Exercise requirements: Below are some records; retype all of them exactly.

Records contained in a dataset
>>>>>
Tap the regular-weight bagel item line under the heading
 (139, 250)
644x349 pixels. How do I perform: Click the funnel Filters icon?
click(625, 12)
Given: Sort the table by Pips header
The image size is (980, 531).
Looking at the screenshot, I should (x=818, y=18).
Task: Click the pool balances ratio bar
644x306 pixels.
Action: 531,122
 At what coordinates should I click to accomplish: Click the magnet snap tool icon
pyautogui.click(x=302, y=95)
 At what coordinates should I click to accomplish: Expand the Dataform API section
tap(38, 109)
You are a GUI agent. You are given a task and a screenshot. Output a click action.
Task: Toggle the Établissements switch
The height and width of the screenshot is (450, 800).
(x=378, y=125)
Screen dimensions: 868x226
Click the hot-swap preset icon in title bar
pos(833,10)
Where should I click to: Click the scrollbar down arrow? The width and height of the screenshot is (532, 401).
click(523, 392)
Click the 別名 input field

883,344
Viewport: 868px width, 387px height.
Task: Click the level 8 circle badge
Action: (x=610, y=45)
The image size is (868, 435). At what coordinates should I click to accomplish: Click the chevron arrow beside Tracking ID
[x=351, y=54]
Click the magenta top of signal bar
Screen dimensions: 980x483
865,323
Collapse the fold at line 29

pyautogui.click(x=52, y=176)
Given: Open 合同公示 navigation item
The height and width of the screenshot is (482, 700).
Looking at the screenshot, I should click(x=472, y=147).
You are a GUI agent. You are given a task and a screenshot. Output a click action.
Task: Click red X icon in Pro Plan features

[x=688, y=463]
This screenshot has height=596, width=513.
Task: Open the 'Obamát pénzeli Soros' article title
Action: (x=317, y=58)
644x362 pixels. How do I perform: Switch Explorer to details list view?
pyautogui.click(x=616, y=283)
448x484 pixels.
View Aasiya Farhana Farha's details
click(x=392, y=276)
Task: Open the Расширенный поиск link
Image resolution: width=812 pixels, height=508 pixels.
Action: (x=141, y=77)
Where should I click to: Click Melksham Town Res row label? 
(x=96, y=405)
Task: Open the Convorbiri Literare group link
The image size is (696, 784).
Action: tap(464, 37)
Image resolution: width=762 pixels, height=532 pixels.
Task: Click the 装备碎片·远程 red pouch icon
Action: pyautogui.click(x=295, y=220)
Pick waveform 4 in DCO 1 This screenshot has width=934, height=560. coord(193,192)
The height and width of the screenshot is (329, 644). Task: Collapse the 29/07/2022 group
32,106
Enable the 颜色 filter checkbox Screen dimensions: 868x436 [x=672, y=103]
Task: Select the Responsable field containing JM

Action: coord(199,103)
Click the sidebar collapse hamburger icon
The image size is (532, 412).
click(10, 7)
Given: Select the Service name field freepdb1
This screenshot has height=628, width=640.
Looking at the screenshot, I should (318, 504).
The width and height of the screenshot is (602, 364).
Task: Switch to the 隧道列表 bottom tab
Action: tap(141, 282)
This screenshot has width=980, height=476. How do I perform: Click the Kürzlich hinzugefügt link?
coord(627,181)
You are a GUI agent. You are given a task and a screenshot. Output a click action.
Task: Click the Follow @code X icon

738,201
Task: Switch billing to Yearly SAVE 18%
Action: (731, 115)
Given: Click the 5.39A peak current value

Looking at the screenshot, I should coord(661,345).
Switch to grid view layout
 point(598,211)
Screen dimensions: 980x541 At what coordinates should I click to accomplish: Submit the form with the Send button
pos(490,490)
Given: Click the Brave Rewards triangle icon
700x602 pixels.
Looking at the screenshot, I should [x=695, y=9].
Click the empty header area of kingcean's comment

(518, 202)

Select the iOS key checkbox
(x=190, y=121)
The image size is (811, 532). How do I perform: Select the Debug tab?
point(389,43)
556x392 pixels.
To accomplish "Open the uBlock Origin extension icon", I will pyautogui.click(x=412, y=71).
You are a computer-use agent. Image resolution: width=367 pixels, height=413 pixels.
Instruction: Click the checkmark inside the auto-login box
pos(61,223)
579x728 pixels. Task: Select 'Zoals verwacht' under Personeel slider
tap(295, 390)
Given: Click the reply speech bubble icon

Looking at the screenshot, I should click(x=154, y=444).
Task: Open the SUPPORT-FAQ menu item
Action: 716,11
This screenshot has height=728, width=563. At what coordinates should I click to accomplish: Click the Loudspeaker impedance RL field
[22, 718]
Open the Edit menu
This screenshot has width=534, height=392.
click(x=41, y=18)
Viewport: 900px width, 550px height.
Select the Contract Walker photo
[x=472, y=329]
<<<<<
Solution to this exercise:
Tap the regular-weight bagel item line under the heading
 (139, 250)
644x349 pixels. How do I perform: Click the funnel Filters icon?
click(625, 12)
Given: Sort the table by Pips header
The image size is (980, 531).
Looking at the screenshot, I should (x=818, y=18).
Task: Click the pool balances ratio bar
644x306 pixels.
Action: 531,122
 At what coordinates should I click to accomplish: Click the magnet snap tool icon
pyautogui.click(x=302, y=95)
 At what coordinates should I click to accomplish: Expand the Dataform API section
tap(38, 109)
You are a GUI agent. You are given a task and a screenshot. Output a click action.
Task: Toggle the Établissements switch
The height and width of the screenshot is (450, 800).
(x=378, y=125)
Screen dimensions: 868x226
Click the hot-swap preset icon in title bar
pos(833,10)
Where should I click to: Click the scrollbar down arrow? The width and height of the screenshot is (532, 401).
click(523, 392)
Click the 別名 input field

883,344
Viewport: 868px width, 387px height.
Task: Click the level 8 circle badge
Action: (x=610, y=45)
The image size is (868, 435). At what coordinates should I click to accomplish: Click the chevron arrow beside Tracking ID
[x=351, y=54]
Click the magenta top of signal bar
Screen dimensions: 980x483
865,323
Collapse the fold at line 29

pyautogui.click(x=52, y=176)
Given: Open 合同公示 navigation item
The height and width of the screenshot is (482, 700).
Looking at the screenshot, I should click(x=472, y=147).
You are a GUI agent. You are given a task and a screenshot. Output a click action.
Task: Click red X icon in Pro Plan features

[x=688, y=463]
This screenshot has height=596, width=513.
Task: Open the 'Obamát pénzeli Soros' article title
Action: (x=317, y=58)
644x362 pixels. How do I perform: Switch Explorer to details list view?
pyautogui.click(x=616, y=283)
448x484 pixels.
View Aasiya Farhana Farha's details
click(x=392, y=276)
Task: Open the Расширенный поиск link
Image resolution: width=812 pixels, height=508 pixels.
Action: (x=141, y=77)
Where should I click to: Click Melksham Town Res row label? 
(x=96, y=405)
Task: Open the Convorbiri Literare group link
The image size is (696, 784).
Action: tap(464, 37)
Image resolution: width=762 pixels, height=532 pixels.
Task: Click the 装备碎片·远程 red pouch icon
Action: pyautogui.click(x=295, y=220)
Pick waveform 4 in DCO 1 This screenshot has width=934, height=560. coord(193,192)
The height and width of the screenshot is (329, 644). Task: Collapse the 29/07/2022 group
32,106
Enable the 颜色 filter checkbox Screen dimensions: 868x436 [x=672, y=103]
Task: Select the Responsable field containing JM

Action: coord(199,103)
Click the sidebar collapse hamburger icon
The image size is (532, 412).
click(10, 7)
Given: Select the Service name field freepdb1
This screenshot has height=628, width=640.
Looking at the screenshot, I should (318, 504).
The width and height of the screenshot is (602, 364).
Task: Switch to the 隧道列表 bottom tab
Action: tap(141, 282)
This screenshot has width=980, height=476. How do I perform: Click the Kürzlich hinzugefügt link?
coord(627,181)
You are a GUI agent. You are given a task and a screenshot. Output a click action.
Task: Click the Follow @code X icon

738,201
Task: Switch billing to Yearly SAVE 18%
Action: (731, 115)
Given: Click the 5.39A peak current value

Looking at the screenshot, I should coord(661,345).
Switch to grid view layout
 point(598,211)
Screen dimensions: 980x541 At what coordinates should I click to accomplish: Submit the form with the Send button
pos(490,490)
Given: Click the Brave Rewards triangle icon
700x602 pixels.
Looking at the screenshot, I should [x=695, y=9].
Click the empty header area of kingcean's comment

(518, 202)

Select the iOS key checkbox
(x=190, y=121)
The image size is (811, 532). How do I perform: Select the Debug tab?
point(389,43)
556x392 pixels.
To accomplish "Open the uBlock Origin extension icon", I will pyautogui.click(x=412, y=71).
You are a computer-use agent. Image resolution: width=367 pixels, height=413 pixels.
Instruction: Click the checkmark inside the auto-login box
pos(61,223)
579x728 pixels. Task: Select 'Zoals verwacht' under Personeel slider
tap(295, 390)
Given: Click the reply speech bubble icon

Looking at the screenshot, I should click(x=154, y=444).
Task: Open the SUPPORT-FAQ menu item
Action: 716,11
This screenshot has height=728, width=563. At what coordinates should I click to accomplish: Click the Loudspeaker impedance RL field
[22, 718]
Open the Edit menu
This screenshot has width=534, height=392.
click(x=41, y=18)
Viewport: 900px width, 550px height.
Select the Contract Walker photo
[x=472, y=329]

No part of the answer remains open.